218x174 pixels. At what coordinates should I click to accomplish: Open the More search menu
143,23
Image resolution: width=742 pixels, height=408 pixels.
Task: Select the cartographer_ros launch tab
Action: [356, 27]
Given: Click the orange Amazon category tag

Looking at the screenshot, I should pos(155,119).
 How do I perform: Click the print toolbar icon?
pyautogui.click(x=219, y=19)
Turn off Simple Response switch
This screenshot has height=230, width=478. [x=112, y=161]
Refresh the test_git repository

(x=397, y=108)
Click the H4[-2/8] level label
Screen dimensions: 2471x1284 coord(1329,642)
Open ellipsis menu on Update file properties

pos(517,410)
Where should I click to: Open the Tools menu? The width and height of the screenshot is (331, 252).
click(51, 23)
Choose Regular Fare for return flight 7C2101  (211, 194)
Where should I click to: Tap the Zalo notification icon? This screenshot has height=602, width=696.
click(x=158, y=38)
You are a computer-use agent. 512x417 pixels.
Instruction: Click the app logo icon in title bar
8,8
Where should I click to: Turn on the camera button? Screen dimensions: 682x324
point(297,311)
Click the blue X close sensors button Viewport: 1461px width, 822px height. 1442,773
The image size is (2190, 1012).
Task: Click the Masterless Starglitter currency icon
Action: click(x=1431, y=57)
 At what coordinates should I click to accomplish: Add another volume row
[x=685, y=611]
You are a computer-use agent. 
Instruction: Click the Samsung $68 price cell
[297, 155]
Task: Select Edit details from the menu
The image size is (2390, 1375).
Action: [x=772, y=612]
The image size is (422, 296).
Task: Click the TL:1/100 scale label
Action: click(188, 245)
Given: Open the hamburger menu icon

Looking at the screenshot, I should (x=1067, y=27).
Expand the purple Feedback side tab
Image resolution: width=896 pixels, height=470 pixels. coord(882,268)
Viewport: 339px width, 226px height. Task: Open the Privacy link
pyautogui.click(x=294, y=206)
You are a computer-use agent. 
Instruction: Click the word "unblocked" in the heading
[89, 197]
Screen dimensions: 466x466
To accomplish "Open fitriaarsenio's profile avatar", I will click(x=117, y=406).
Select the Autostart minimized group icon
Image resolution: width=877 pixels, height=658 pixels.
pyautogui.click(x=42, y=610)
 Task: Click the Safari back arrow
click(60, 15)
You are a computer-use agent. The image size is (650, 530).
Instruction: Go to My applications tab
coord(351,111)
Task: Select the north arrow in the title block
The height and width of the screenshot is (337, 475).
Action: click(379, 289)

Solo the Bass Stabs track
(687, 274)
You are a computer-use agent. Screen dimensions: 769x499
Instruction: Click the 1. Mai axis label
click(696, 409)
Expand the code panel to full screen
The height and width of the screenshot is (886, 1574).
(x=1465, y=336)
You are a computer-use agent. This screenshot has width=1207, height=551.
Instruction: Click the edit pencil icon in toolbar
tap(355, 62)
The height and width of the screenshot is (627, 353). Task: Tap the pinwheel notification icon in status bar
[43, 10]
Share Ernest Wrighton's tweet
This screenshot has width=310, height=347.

________________________________________

Rewrite the material above as a numbered list with one line per item, leaving out the blank lines.

● Task solution:
1. 218x174 pixels. At what coordinates should I click to accomplish: Open the More search menu
2. 143,23
3. Image resolution: width=742 pixels, height=408 pixels.
4. Task: Select the cartographer_ros launch tab
5. Action: [356, 27]
6. Given: Click the orange Amazon category tag
7. Looking at the screenshot, I should pos(155,119).
8.  How do I perform: Click the print toolbar icon?
9. pyautogui.click(x=219, y=19)
10. Turn off Simple Response switch
11. This screenshot has height=230, width=478. [x=112, y=161]
12. Refresh the test_git repository
13. (x=397, y=108)
14. Click the H4[-2/8] level label
15. Screen dimensions: 2471x1284 coord(1329,642)
16. Open ellipsis menu on Update file properties
17. pos(517,410)
18. Where should I click to: Open the Tools menu? The width and height of the screenshot is (331, 252).
19. click(51, 23)
20. Choose Regular Fare for return flight 7C2101  (211, 194)
21. Where should I click to: Tap the Zalo notification icon? This screenshot has height=602, width=696.
22. click(x=158, y=38)
23. You are a computer-use agent. 512x417 pixels.
24. Instruction: Click the app logo icon in title bar
25. 8,8
26. Where should I click to: Turn on the camera button? Screen dimensions: 682x324
27. point(297,311)
28. Click the blue X close sensors button Viewport: 1461px width, 822px height. 1442,773
29. The image size is (2190, 1012).
30. Task: Click the Masterless Starglitter currency icon
31. Action: click(x=1431, y=57)
32.  At what coordinates should I click to accomplish: Add another volume row
33. [x=685, y=611]
34. You are a computer-use agent. 
35. Instruction: Click the Samsung $68 price cell
36. [297, 155]
37. Task: Select Edit details from the menu
38. The image size is (2390, 1375).
39. Action: [x=772, y=612]
40. The image size is (422, 296).
41. Task: Click the TL:1/100 scale label
42. Action: click(188, 245)
43. Given: Open the hamburger menu icon
44. Looking at the screenshot, I should (x=1067, y=27).
45. Expand the purple Feedback side tab
46. Image resolution: width=896 pixels, height=470 pixels. coord(882,268)
47. Viewport: 339px width, 226px height. Task: Open the Privacy link
48. pyautogui.click(x=294, y=206)
49. You are a computer-use agent. 
50. Instruction: Click the word "unblocked" in the heading
51. [89, 197]
52. Screen dimensions: 466x466
53. To accomplish "Open fitriaarsenio's profile avatar", I will click(x=117, y=406).
54. Select the Autostart minimized group icon
55. Image resolution: width=877 pixels, height=658 pixels.
56. pyautogui.click(x=42, y=610)
57.  Task: Click the Safari back arrow
58. click(60, 15)
59. You are a computer-use agent. The image size is (650, 530).
60. Instruction: Go to My applications tab
61. coord(351,111)
62. Task: Select the north arrow in the title block
63. The height and width of the screenshot is (337, 475).
64. Action: click(379, 289)
65. Solo the Bass Stabs track
66. (687, 274)
67. You are a computer-use agent. Screen dimensions: 769x499
68. Instruction: Click the 1. Mai axis label
69. click(696, 409)
70. Expand the code panel to full screen
71. The height and width of the screenshot is (886, 1574).
72. (x=1465, y=336)
73. You are a computer-use agent. This screenshot has width=1207, height=551.
74. Instruction: Click the edit pencil icon in toolbar
75. tap(355, 62)
76. The height and width of the screenshot is (627, 353). Task: Tap the pinwheel notification icon in status bar
77. [43, 10]
78. Share Ernest Wrighton's tweet
79. This screenshot has width=310, height=347.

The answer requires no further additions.